Con el paso de los años fui creciendo y, con ello, aumentaron mis visitas a las librerías. Muchas veces lo hacía a regañadientes de mi madre, quien pasaba horas entre libros. A ella no le gustaba que me expusiera; temía por mí. Y con razón: cuando tenía apenas 9 o 10 años, tomaba mi bicicleta y pedaleaba desde la casa que compartía con Tere y Magda —personajes previamente mencionados— hasta la librería, recorriendo alrededor de seis kilómetros. Hoy, con la perspectiva que da el tiempo, entiendo los riesgos de aquella travesía solitaria.

Pero qué dicha era llegar a la Avenida 1312, a ese edificio antiguo, de finales del porfiriato. Entrar y escuchar obras de Richard Strauss, de Bach, de Tchaikovsky —su Cuarta Sinfonía, en particular. Y nunca olvidaré los domingos: entrar puntualmente a las 9:30 a.m., cuando todo era quietud y armonía, mientras sonaban Las cuatro estaciones de Vivaldi de fondo.

Ese universo —el de los libros, la música, la palabra— no solo cultivó en mí un gusto profundo por la cultura, sino que se convirtió en un refugio, en un mundo paralelo al “real”. Un mundo donde también habitan personajes reales, como M., quien me ha mostrado la nobleza de ese entorno. A través de su generosidad, he recibido no solo conocimientos que hoy conforman lo que soy, sino también una profunda conexión espiritual. Lo admiro con cierta devoción: a sus 70 años, sigue siendo un soñador, un apasionado que contagia entusiasmo y alimenta el alma.

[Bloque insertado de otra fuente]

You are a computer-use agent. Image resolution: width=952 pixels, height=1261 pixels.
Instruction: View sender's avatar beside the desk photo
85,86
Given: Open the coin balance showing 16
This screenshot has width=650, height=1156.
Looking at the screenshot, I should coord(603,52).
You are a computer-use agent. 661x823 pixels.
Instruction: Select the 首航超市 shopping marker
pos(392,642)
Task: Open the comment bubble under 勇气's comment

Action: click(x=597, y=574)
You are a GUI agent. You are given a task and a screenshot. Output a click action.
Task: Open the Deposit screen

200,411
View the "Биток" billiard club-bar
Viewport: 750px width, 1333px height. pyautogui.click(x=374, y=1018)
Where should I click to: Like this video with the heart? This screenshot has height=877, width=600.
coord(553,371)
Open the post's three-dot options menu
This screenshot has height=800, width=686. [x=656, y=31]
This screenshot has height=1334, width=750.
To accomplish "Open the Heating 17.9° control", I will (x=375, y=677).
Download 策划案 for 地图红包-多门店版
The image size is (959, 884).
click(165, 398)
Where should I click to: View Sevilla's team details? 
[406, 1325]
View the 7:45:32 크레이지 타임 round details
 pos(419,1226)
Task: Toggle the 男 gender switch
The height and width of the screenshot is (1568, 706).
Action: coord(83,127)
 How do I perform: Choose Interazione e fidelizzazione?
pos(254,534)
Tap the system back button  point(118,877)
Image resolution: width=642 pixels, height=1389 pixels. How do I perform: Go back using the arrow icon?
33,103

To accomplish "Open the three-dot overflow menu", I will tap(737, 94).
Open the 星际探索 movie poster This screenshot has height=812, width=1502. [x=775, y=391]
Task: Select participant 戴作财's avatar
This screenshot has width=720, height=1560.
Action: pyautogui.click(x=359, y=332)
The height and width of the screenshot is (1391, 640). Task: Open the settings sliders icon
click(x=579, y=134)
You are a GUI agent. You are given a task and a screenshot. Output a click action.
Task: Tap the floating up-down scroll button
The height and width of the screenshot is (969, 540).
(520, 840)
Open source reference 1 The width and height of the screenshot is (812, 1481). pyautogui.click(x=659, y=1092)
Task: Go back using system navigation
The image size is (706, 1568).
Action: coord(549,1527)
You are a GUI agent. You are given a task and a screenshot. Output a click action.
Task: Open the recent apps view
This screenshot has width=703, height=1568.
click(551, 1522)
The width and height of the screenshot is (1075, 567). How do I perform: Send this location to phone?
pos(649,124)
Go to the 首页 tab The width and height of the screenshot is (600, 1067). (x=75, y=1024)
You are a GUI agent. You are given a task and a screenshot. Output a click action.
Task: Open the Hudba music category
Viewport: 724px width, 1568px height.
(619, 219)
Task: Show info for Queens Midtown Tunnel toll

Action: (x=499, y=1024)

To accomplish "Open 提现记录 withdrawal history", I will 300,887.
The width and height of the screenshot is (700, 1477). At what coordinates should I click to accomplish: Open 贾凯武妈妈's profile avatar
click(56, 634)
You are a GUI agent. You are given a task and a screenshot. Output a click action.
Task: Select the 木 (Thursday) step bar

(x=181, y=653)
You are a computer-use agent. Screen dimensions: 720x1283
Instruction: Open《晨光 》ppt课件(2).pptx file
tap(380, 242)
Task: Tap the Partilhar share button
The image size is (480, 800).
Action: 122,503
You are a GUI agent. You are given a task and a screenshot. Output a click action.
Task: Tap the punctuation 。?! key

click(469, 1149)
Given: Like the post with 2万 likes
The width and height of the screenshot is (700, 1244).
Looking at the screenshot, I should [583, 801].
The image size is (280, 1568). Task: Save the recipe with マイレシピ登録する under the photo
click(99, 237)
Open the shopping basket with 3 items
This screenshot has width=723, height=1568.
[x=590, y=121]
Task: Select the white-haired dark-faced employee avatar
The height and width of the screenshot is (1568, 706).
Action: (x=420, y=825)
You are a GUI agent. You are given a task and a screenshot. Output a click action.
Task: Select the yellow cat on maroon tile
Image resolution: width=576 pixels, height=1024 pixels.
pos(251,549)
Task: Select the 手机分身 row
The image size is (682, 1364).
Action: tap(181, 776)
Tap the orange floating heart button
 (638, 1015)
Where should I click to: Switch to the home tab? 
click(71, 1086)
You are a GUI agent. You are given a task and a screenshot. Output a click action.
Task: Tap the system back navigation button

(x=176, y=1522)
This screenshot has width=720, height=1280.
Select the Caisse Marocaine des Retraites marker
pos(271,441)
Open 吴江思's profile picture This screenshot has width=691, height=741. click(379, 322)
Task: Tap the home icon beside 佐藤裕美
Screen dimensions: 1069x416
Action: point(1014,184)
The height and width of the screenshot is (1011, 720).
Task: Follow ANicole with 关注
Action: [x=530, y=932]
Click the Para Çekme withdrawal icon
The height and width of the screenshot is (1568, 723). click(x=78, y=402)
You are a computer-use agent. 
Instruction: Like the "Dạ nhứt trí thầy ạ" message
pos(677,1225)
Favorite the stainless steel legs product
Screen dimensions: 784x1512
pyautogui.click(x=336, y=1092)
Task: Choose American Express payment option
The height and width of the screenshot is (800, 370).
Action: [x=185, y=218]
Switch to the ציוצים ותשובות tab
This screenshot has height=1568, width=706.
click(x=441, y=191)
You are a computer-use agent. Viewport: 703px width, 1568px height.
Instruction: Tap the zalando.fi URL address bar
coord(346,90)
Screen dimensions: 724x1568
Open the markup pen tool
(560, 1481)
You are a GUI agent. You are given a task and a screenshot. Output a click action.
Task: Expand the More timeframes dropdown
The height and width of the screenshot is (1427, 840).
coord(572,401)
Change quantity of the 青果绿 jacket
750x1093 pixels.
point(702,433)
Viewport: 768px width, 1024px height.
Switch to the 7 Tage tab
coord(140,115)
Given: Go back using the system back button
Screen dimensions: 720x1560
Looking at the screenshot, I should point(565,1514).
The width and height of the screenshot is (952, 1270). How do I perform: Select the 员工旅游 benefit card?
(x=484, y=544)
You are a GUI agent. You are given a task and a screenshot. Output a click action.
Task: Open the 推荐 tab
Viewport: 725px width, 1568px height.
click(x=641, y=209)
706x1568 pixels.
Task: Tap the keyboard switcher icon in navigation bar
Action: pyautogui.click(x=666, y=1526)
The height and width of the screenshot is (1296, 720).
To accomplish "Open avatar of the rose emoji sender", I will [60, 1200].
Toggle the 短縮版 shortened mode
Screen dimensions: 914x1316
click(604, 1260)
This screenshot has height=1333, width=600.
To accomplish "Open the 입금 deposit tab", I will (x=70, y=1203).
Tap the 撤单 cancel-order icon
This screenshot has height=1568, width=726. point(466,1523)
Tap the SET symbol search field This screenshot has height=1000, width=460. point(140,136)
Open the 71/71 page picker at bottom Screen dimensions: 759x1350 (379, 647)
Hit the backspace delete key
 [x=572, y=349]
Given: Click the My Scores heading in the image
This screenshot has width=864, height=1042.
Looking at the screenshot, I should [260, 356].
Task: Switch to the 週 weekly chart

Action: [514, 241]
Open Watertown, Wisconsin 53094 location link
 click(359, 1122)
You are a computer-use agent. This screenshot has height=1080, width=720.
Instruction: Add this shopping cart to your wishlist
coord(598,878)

Trabajé, aprendí. Descubrí cómo se debe tratar un libro: desde la delicadeza con la que se limpia, cómo se abre una caja sin dañar su contenido, hasta la forma de gestionar negocios en el mundo editorial. Con el tiempo, y gracias a esas herramientas, logré capturar un poco de la esencia que tanto admiro de M., quien con firmeza cuando fue necesario, pero sobre todo con paciencia, me mostró no sólo ese mundo, sino su mundo. Me lo ofreció con generosidad, la misma que hoy vive en mí, en lo más profundo de mi corazón.

Gracias a todo ello, logré escapar de algunos verdugos que me tenían atrapada —quizá de forma inconsciente. Y digo “algunos” porque no siempre se puede huir de todos; hay quienes deben ser desencriptados con los años. De eso trata también la vida.

Hoy quiero agradecer públicamente a M., a quien cariñosamente llamo “papá”, y quien en el mundo literario es mejor conocido como Mauricio Alarcón, uno de mis más grandes mentores.

Gracias por tanto.
Y gracias también, hipócrita lector.